• Excerpt
Awbury Arboretum apiary celebrated at Waggle Dance
On Friday night Awbury Arboretum’s Francis Cope House glowed from strings of lights and candles. The historic house was transformed into the setting for an old-fashioned summer social. Friends and neighbors gathered at dusk on the spacious wrap-around porch to groove to The Hot Club of Philadelphia’s jazz as the arboretum held its first Waggle Dance.
The dance was held both to benefit and celebrate Awbury’s Green Sanctuary Community Apiary, built in partnership with Green Sanctuary Earth Institute (GSEIPA). The apiary features four hives which house about 200,000 honey bees, and serves as an educational tool to help people understand more about bees’ ecological importance. The waggle dance is what entomologists call the figure-eight dance honey bees use to share information with colony members.

• Source material
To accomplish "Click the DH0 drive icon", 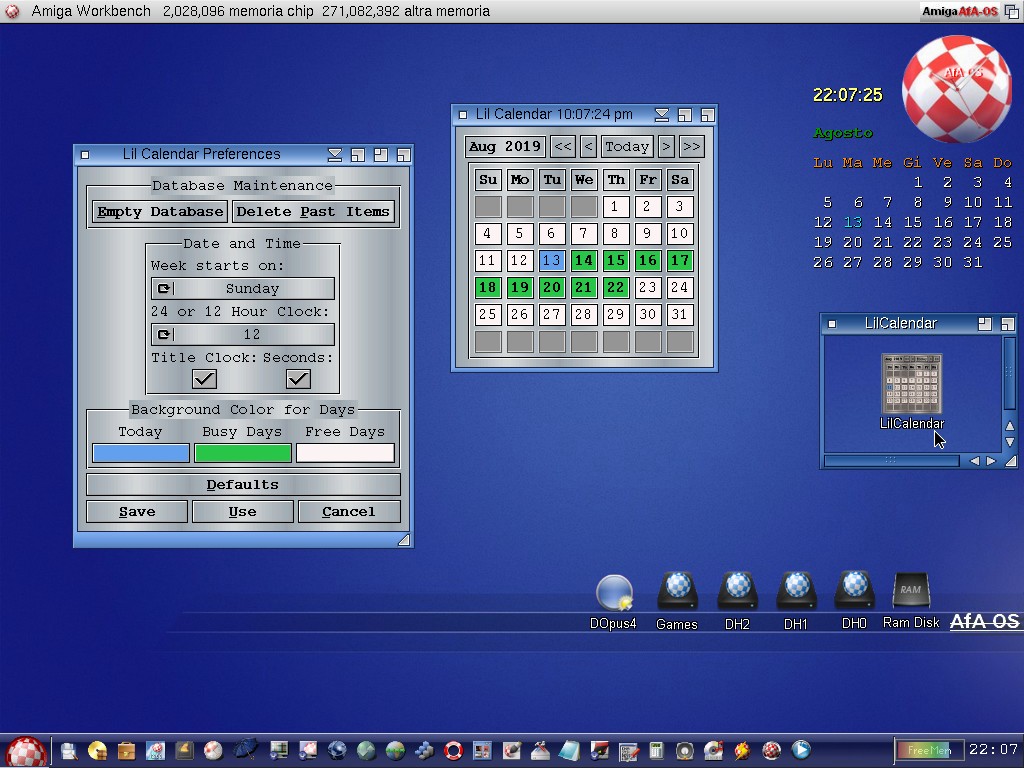I will [854, 592].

• What to work on
A. Decide whether each statement agrees with the article on the Awbury apiary: (i) the apiary's hives hold about 200,000 honey bees; (ii) the event was the arboretum's second Waggle Dance; (iii) guests gathered at dusk on the porch of the Francis Cope House. For each, answer yes or no and quote the words of the article that decide it.
B. Write the next part of the article on the Awbury apiary, picking up after its final sentence.

• Exercise answers
A.
(i) Yes: "The apiary features four hives which house about 200,000 honey bees"
(ii) No: "as the arboretum held its first Waggle Dance"
(iii) Yes: "Friends and neighbors gathered at dusk on the spacious wrap-around porch"

B.
Beekeeper, Anaiis Salles, explained that the hives are a way to “hold the line for bees” while a solution is being found for the problem of colony collapse disorder, a phenomenon which leads to the death of a hive. Salles said Pennsylvania has been earmarked as a state with massive die-off of its honey bees. Commercial beekeepers are still losing around 30 percent of their hives each year. Colony collapse disorder is thought to be caused by several factors, including pesticides and genetically modified crops.
Awbury Arboretum is an urban sanctuary for bees. Salles noted that these days honey bees fare better in urban areas because they are not dealing with toxic loads as high as they might typically encounter in rural areas, such as dust from corn and soy fields. Awbury’s pesticide-free 55 acre tract provides plenty on which honey bees can forage including a linden (or basswood) tree that is over 100 years old. The tree’s small, nectar-filled blossoms are very important in honey production. “The bees love it,” Salle exclaimed.
Near neighbor, Rev. Chester H. Williams, founder and president of the Chew and Belfield Neighbors Club remarked that he has seen an increase in bee activity around his property and a better harvest from his garden as a result of Awbury’s community apiary. Rev. Williams and his wife came out to support the longtime partnership between the arboretum and the neighborhood association. “I don’t know what a waggle is,” he admitted, curious to learn more.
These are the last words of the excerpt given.